# Should we be SHEDding not SPACEing?



## Selena (Jun 25, 2005)

http://www.chicagotribune.com/features/lifestyle/chi-0720_book_1jul20,0,2280185.story

New book on organizing, actually a book on when organizing isn't enough:

SHED stands for: Separate the treasures, Heave the trash, Embrace your identity and Drive yourself forward.

SPACE stands for Sort, Purge, Assign, Containerize, Equalize

I've placed a hold on my library's copy (but they've not got their copy yet).


----------



## nancy237 (May 29, 2008)

I wish I could figure out what is keeping me from 
cleaning out my attic.
I may have a fear of getting rid of things I'll regret from
my parents and kids when they were young. Everytime I throw out stuff
I regret something I let go. I lost both my parents and I am sad my kids
are grown so I want to keep everything that reminds me of them.

Maybe if I give myself permission to keep that stuff I could get rid
of the rest of the junk which is 90 % of the stuff.
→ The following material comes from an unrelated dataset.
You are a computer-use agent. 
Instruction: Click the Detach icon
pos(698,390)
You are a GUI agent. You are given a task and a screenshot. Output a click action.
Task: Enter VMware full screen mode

I have woken up in the middle of the night worried that I got rid of 
something that was moms and gone to hunt in the attic for it 
so I could go back to sleep.

Any idea what my problem is??


----------



## Selena (Jun 25, 2005)

http://www.washingtonpost.com/wp-srv/artsandliving/homeandgarden/organizing-the-attic/073108.html

You'll have to register to read it but it is an 11 week series on the cleaning of an attic. Don't beat yourself up, I'd start by getting rid of the obvious "trash" - empty boxes, bags, etc. The professional organizer has the attic's owner divvy into "zones" then attack a "zone". She does address, albeit briefly, emotional attachment to items. In my book, it is acceptable to have a not sure "zone" and to spend time thinking about it. I'd divide the kids stuff by "kid" the containerize and label. Offer to the child when the time is right. And your kids might want something of grandma/grandpa's, again I'd ask them. If you get a maybe later, containerize and label for later.

A local organization may get some use of the items and some places have sales/thrift shops that may be interested in some items. Or ask your friends if you know you don't want to keep an item but it still has use.


----------